>>

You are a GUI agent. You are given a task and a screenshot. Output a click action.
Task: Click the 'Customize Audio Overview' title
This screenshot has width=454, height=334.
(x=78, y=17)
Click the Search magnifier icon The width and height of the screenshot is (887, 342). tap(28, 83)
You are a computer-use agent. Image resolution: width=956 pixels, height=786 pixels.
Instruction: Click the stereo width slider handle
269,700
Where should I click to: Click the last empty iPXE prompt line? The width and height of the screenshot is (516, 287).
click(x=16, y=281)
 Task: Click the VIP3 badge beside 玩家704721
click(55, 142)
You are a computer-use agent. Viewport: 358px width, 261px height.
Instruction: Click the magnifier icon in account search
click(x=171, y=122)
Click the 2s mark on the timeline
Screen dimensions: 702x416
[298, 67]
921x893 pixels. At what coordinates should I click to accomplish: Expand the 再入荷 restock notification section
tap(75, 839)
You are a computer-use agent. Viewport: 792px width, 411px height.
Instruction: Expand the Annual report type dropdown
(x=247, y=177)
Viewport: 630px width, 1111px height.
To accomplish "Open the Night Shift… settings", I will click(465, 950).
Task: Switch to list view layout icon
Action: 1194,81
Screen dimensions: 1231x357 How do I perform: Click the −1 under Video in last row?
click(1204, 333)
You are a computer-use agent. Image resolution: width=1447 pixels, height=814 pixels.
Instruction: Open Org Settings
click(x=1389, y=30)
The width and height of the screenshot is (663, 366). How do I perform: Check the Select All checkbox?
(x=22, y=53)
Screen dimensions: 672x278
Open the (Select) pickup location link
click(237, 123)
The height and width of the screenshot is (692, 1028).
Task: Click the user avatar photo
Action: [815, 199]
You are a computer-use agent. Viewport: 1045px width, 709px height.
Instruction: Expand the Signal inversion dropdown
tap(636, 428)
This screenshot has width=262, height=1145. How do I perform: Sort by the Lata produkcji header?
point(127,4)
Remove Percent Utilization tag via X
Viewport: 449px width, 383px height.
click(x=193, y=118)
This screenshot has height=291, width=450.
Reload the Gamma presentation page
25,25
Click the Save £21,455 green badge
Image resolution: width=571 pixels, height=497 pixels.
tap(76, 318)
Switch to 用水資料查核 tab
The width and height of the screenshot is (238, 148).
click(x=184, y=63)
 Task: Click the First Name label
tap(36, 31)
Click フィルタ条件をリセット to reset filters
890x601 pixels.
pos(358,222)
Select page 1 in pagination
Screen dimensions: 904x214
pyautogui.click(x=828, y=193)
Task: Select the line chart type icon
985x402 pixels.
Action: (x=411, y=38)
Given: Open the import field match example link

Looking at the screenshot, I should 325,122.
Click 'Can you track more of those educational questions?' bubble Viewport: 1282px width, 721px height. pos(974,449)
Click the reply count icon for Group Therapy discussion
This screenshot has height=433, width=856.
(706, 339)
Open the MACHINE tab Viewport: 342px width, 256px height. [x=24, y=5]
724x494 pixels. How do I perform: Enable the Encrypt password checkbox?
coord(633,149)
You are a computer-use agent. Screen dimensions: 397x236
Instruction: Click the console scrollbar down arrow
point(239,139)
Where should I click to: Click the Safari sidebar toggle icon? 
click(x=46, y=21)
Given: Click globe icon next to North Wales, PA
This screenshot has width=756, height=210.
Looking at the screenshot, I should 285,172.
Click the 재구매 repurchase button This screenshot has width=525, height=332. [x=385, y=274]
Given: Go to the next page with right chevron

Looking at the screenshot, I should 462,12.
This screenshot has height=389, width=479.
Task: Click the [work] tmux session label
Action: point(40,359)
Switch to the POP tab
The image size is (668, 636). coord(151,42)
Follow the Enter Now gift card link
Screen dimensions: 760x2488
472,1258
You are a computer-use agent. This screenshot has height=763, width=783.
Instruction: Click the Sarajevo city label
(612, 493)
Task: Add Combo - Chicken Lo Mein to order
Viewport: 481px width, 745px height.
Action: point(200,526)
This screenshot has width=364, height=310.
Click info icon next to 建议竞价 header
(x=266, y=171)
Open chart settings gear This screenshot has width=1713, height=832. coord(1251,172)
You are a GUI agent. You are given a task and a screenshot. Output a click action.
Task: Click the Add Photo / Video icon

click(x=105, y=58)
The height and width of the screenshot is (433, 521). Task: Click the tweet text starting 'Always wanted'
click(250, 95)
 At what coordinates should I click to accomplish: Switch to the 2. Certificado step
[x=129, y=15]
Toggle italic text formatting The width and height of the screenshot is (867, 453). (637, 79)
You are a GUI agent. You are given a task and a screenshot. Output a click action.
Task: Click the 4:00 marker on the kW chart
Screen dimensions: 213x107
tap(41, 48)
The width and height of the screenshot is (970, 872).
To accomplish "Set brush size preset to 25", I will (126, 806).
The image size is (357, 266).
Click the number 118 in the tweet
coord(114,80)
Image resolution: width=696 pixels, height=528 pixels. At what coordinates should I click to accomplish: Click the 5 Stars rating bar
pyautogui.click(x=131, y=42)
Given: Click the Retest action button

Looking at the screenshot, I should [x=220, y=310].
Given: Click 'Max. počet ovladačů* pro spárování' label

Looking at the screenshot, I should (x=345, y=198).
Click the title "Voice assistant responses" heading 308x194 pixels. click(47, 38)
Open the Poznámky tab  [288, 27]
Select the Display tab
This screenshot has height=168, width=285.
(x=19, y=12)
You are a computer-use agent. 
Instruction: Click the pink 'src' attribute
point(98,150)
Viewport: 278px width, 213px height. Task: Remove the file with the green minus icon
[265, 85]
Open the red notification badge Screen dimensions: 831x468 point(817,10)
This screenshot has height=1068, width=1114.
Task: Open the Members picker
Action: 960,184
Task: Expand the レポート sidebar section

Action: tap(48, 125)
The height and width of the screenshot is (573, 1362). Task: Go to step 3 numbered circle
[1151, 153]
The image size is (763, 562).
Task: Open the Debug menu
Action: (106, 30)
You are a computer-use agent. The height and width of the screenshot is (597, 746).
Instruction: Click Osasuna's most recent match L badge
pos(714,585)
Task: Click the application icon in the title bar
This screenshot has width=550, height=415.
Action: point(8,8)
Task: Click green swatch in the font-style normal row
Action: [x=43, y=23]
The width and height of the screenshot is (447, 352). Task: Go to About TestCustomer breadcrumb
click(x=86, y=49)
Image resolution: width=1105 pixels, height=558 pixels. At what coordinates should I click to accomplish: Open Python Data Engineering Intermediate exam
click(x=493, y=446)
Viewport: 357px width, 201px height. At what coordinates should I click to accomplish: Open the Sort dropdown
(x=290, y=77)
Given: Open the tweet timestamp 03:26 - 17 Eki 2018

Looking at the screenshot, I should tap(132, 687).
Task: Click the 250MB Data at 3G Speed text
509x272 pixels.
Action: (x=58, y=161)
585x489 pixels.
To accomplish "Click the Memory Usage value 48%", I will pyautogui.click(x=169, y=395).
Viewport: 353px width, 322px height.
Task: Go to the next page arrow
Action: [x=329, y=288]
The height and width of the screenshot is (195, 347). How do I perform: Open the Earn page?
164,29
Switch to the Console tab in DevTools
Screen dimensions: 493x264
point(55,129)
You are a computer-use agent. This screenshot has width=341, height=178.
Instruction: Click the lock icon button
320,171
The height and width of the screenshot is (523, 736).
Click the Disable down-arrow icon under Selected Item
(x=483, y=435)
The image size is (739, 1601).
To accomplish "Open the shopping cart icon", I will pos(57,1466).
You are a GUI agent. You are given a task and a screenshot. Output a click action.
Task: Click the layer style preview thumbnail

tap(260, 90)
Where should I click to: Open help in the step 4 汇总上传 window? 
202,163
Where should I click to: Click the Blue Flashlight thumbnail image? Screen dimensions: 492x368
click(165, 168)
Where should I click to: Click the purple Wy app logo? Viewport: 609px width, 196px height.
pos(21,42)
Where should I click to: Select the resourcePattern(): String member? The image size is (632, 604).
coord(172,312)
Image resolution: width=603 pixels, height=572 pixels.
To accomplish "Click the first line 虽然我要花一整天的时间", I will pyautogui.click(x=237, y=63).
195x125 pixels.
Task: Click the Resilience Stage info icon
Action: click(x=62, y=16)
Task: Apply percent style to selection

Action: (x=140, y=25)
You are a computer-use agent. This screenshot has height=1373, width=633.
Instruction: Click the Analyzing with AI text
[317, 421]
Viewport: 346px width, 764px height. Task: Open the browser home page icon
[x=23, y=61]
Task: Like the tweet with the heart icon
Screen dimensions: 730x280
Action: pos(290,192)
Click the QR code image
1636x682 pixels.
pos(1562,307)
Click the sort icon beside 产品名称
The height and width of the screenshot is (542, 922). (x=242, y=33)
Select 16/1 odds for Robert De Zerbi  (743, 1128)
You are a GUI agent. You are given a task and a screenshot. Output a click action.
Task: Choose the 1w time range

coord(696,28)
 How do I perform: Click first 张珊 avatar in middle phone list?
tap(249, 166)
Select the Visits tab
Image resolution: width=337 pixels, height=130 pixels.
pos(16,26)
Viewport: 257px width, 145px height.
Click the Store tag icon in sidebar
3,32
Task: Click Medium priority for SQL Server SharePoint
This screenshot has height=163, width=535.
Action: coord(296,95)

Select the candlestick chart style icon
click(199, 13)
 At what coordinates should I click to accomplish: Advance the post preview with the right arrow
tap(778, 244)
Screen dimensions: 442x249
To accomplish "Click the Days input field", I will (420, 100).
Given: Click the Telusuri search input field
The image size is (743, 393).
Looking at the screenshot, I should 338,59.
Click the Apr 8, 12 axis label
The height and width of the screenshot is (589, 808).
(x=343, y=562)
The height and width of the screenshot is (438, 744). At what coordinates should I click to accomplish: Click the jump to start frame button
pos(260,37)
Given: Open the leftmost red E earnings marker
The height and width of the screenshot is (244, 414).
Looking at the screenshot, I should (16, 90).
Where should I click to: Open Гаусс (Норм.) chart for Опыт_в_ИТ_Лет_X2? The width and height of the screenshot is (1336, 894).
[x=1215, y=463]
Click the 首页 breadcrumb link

<<

The expected output is every line of the records in which the string "input" appears.

To accomplish "Click the Days input field", I will (420, 100).
Given: Click the Telusuri search input field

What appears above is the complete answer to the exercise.